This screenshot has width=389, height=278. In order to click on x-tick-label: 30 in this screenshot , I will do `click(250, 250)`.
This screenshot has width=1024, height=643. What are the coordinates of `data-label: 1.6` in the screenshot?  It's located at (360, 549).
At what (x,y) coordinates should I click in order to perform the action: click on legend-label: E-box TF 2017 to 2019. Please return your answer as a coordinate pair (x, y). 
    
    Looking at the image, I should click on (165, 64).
• • • •
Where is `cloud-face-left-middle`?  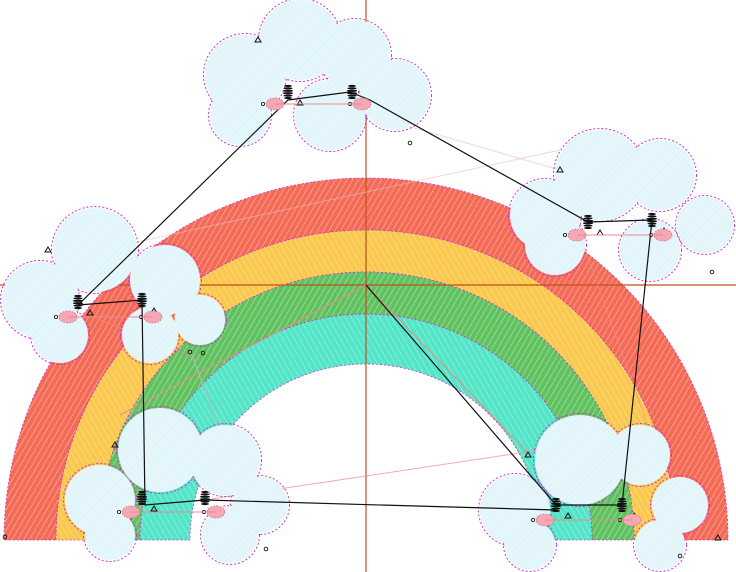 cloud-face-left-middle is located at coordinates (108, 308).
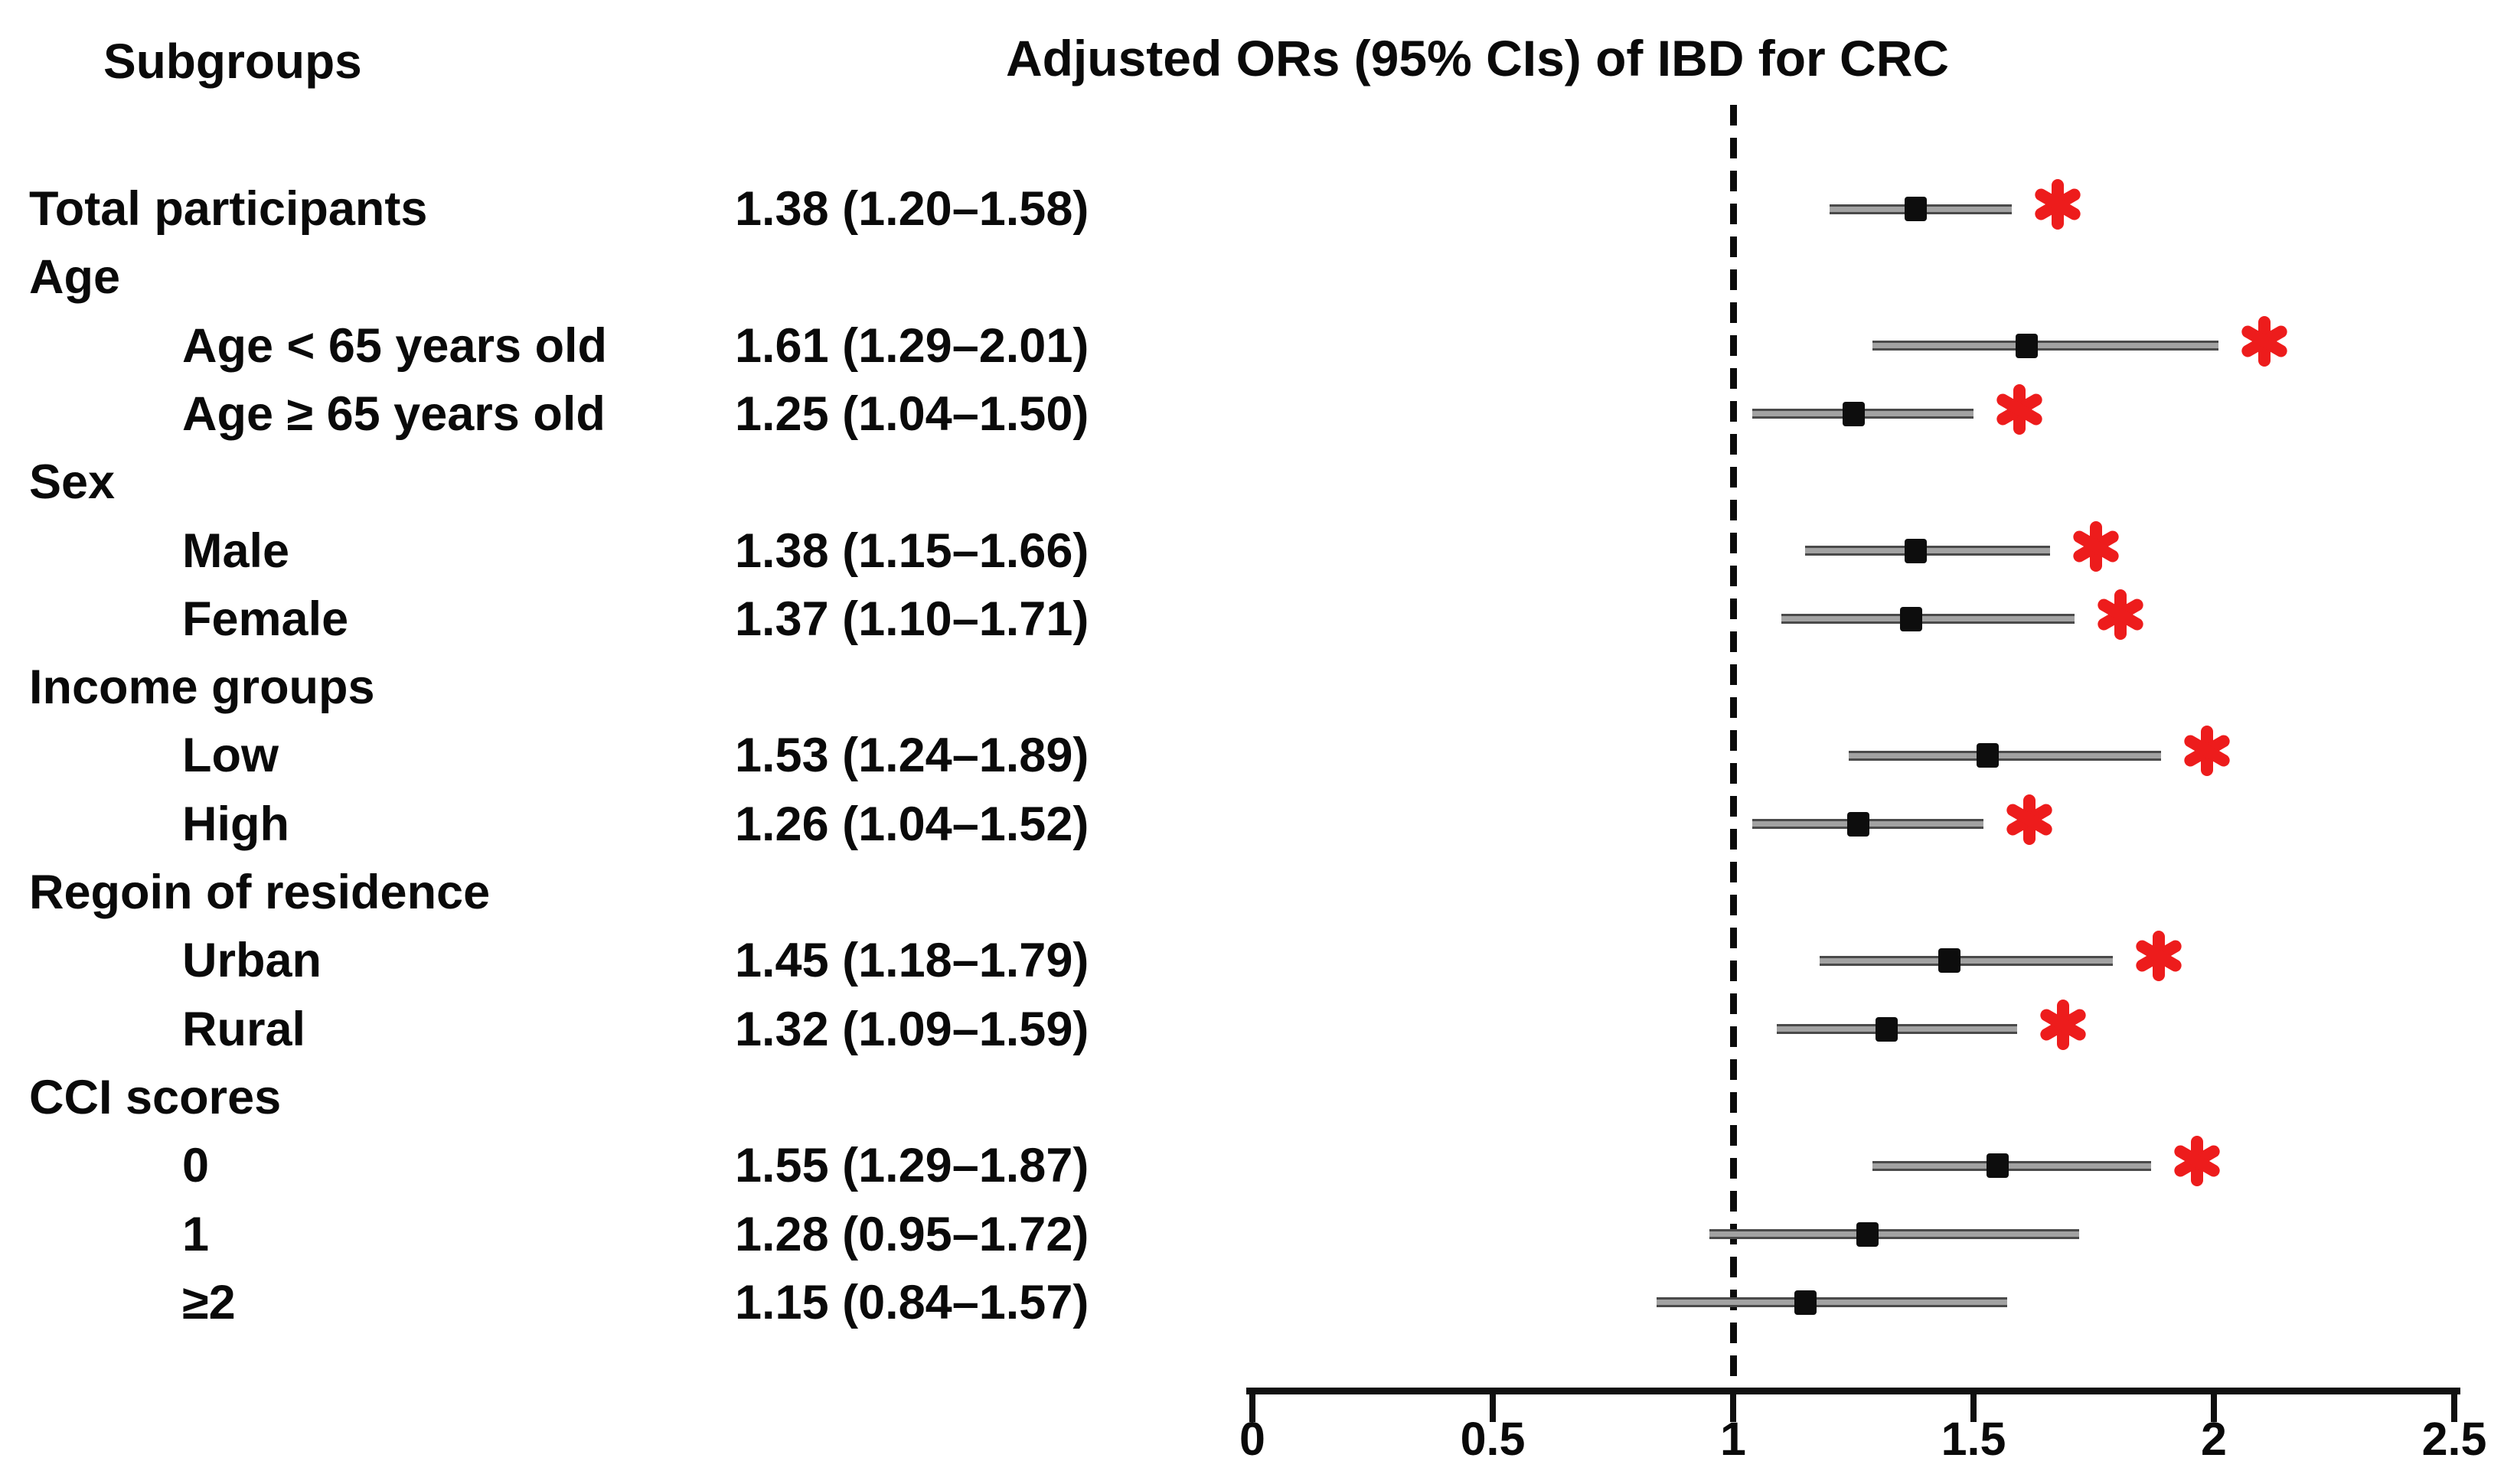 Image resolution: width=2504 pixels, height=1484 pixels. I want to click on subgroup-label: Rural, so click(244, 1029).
• • • •
**EXERCISE DIRECTIONS:** Please set out the items as a numbered list, starting at the line that has "This screenshot has width=389, height=278." and stopping after the line that has "Looking at the". Leave out any blank lines.

**ANSWER SPACE:**
1. This screenshot has width=389, height=278. In order to click on x-tick-label: 30 in this screenshot , I will do `click(250, 250)`.
2. This screenshot has width=1024, height=643. What are the coordinates of `data-label: 1.6` in the screenshot?  It's located at (360, 549).
3. At what (x,y) coordinates should I click in order to perform the action: click on legend-label: E-box TF 2017 to 2019. Please return your answer as a coordinate pair (x, y). 
4.     Looking at the image, I should click on (165, 64).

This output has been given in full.